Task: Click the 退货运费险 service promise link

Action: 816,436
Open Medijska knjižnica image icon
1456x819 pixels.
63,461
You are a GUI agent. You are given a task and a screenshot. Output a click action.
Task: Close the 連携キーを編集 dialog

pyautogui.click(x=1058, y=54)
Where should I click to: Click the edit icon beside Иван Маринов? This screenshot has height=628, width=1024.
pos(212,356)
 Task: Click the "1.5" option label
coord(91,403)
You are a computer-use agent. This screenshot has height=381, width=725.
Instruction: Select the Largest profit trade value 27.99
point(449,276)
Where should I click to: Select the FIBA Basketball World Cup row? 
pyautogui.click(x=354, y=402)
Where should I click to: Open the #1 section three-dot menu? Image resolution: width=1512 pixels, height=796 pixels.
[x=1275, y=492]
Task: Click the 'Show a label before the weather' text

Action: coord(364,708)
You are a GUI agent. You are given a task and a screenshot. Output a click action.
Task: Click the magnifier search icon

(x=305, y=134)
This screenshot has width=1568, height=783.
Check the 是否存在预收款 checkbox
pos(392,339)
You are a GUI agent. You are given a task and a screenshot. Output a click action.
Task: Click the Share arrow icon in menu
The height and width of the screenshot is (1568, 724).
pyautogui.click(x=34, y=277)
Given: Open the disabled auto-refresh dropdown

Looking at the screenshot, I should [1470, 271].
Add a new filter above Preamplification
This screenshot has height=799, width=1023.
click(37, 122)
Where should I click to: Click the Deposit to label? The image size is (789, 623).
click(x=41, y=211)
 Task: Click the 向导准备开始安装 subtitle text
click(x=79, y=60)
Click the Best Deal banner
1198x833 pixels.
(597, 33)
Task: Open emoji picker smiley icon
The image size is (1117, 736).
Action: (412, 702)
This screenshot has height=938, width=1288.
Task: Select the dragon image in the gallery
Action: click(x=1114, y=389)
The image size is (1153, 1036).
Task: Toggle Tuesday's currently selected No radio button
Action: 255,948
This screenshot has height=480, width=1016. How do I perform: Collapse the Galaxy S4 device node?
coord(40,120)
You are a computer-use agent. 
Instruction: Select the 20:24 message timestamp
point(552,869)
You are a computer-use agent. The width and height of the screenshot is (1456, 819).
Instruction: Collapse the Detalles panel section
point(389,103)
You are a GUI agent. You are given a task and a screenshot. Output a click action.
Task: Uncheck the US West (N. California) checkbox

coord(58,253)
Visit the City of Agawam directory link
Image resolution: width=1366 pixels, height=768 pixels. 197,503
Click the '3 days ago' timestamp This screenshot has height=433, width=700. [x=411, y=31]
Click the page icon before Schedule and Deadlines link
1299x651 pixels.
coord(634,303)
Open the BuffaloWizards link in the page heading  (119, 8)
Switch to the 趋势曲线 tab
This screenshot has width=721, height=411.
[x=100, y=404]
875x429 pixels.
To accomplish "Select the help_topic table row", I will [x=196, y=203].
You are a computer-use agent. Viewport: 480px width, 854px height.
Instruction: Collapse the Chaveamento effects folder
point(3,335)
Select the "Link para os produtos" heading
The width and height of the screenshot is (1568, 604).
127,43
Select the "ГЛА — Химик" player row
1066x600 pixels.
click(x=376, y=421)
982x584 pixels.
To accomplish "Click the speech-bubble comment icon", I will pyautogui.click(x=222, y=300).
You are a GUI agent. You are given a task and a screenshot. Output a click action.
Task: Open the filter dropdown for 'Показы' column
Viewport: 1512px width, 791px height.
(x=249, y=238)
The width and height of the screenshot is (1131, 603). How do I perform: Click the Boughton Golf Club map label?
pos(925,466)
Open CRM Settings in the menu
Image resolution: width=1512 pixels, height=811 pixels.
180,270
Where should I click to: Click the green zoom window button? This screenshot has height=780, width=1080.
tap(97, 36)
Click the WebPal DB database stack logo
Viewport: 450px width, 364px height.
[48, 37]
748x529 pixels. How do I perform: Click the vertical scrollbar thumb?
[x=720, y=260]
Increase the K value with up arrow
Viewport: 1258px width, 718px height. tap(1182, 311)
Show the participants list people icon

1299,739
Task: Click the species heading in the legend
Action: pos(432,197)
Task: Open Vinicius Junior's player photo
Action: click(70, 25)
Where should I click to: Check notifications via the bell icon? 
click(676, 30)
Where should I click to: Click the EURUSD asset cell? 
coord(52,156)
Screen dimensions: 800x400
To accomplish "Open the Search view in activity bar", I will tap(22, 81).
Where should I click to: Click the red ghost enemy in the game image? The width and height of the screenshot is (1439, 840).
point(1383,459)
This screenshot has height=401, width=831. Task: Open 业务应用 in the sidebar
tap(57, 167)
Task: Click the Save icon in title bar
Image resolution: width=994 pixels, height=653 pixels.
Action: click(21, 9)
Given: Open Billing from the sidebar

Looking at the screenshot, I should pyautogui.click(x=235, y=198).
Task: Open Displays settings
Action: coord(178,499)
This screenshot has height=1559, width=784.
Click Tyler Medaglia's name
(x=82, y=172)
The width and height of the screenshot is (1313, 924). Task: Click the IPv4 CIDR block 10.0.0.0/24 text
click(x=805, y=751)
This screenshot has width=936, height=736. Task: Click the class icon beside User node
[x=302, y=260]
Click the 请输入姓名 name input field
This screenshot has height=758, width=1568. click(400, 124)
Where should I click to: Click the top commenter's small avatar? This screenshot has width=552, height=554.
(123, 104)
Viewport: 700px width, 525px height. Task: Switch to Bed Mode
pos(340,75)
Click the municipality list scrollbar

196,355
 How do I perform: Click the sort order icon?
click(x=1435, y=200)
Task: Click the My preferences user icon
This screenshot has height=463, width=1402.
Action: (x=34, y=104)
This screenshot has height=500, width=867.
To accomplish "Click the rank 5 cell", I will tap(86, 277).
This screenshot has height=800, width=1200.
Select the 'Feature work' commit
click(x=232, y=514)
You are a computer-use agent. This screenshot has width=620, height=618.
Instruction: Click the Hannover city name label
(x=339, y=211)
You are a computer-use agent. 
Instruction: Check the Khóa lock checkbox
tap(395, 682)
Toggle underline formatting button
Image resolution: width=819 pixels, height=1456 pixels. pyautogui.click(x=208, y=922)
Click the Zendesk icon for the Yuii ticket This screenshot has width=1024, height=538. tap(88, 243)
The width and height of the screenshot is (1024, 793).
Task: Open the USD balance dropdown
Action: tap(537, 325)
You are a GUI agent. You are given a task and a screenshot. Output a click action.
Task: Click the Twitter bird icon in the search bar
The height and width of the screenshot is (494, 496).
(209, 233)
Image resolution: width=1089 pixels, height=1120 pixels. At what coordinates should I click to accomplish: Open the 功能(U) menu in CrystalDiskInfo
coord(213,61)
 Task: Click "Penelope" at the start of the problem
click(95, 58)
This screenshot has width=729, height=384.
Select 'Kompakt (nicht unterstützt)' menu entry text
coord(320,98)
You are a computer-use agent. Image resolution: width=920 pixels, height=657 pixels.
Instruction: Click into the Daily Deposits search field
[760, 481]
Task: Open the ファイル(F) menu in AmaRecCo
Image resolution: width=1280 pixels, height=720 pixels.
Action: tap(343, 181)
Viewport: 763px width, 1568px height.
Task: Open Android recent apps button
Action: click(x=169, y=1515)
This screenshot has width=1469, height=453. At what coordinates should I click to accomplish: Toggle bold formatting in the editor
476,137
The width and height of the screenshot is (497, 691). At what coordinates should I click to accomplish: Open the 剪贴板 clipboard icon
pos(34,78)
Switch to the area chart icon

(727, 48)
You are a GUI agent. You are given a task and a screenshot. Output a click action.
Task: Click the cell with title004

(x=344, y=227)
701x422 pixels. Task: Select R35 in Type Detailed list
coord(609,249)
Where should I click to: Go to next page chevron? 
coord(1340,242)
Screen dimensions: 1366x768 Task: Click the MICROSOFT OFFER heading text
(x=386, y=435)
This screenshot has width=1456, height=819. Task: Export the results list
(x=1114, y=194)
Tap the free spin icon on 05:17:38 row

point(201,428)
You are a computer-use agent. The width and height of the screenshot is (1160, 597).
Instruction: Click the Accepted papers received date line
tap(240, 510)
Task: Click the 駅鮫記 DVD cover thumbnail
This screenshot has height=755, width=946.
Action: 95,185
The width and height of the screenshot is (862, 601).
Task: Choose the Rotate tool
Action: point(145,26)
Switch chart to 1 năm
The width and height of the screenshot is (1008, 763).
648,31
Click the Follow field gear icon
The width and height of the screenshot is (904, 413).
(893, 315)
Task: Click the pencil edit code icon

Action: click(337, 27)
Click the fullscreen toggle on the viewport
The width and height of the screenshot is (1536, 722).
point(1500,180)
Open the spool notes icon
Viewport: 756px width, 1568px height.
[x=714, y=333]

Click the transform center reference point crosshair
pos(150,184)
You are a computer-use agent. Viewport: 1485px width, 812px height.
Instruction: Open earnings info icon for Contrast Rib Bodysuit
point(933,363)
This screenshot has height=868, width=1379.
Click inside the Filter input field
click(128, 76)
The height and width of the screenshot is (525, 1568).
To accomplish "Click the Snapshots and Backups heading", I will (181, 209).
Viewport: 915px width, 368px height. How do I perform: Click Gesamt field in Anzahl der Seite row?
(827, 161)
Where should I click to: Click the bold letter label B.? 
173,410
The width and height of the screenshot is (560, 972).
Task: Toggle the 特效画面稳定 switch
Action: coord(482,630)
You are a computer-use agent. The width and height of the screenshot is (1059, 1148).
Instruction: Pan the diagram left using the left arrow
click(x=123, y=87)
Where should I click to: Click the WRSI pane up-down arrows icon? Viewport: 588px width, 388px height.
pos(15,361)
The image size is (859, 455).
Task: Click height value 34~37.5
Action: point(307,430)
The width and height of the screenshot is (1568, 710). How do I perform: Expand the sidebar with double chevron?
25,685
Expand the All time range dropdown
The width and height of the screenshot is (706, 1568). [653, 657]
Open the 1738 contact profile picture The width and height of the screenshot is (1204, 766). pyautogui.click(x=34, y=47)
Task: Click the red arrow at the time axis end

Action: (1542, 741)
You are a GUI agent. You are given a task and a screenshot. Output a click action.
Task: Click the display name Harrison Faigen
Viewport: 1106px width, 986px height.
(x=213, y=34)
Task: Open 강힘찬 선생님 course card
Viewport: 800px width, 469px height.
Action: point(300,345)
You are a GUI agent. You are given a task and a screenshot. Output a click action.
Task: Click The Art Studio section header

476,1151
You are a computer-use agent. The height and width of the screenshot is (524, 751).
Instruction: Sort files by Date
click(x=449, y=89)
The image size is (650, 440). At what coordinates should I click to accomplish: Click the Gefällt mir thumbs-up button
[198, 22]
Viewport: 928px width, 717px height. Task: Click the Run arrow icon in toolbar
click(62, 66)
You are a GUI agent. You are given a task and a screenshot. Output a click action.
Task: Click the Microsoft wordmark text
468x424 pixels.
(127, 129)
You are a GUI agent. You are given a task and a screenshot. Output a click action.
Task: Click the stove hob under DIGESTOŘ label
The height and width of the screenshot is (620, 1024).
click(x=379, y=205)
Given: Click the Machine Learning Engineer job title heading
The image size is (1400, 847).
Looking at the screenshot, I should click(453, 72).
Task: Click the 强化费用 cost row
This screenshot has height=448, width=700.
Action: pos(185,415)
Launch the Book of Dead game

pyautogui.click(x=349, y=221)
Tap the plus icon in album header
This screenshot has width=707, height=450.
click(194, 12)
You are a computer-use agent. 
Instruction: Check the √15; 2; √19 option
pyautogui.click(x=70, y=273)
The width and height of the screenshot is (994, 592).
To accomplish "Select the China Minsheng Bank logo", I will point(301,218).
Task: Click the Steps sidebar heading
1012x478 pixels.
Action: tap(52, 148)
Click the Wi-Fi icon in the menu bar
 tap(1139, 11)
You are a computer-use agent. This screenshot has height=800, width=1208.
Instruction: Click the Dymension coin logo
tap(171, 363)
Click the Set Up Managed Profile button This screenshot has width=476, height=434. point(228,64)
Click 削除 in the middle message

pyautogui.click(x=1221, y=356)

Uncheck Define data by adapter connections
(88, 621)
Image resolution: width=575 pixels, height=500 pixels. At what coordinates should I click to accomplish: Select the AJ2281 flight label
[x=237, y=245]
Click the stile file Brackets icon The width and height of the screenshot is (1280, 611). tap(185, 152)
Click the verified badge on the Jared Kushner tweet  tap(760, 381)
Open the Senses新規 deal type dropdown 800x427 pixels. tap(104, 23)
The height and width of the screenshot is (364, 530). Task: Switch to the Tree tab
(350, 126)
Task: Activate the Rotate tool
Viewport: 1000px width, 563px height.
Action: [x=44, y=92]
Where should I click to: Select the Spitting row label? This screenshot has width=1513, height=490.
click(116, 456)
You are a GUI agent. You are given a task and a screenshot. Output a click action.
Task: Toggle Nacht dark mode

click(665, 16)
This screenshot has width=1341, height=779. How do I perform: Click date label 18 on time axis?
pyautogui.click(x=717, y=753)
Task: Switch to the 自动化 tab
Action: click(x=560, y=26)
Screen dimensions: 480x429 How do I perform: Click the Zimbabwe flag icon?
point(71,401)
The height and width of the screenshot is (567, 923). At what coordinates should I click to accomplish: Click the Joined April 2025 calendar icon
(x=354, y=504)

• • • • •

▶ _ASSIGNMENT_
Every line from the one that contains "Click the Set" down to and including the last line of the records above must be set down exactly, with nothing else.

▶ _SOLVED EXERCISE_
Click the Set Up Managed Profile button This screenshot has width=476, height=434. point(228,64)
Click 削除 in the middle message

pyautogui.click(x=1221, y=356)

Uncheck Define data by adapter connections
(88, 621)
Image resolution: width=575 pixels, height=500 pixels. At what coordinates should I click to accomplish: Select the AJ2281 flight label
[x=237, y=245]
Click the stile file Brackets icon The width and height of the screenshot is (1280, 611). tap(185, 152)
Click the verified badge on the Jared Kushner tweet  tap(760, 381)
Open the Senses新規 deal type dropdown 800x427 pixels. tap(104, 23)
The height and width of the screenshot is (364, 530). Task: Switch to the Tree tab
(350, 126)
Task: Activate the Rotate tool
Viewport: 1000px width, 563px height.
Action: [x=44, y=92]
Where should I click to: Select the Spitting row label? This screenshot has width=1513, height=490.
click(116, 456)
You are a GUI agent. You are given a task and a screenshot. Output a click action.
Task: Toggle Nacht dark mode

click(665, 16)
This screenshot has width=1341, height=779. How do I perform: Click date label 18 on time axis?
pyautogui.click(x=717, y=753)
Task: Switch to the 自动化 tab
Action: click(x=560, y=26)
Screen dimensions: 480x429 How do I perform: Click the Zimbabwe flag icon?
point(71,401)
The height and width of the screenshot is (567, 923). At what coordinates should I click to accomplish: Click the Joined April 2025 calendar icon
(x=354, y=504)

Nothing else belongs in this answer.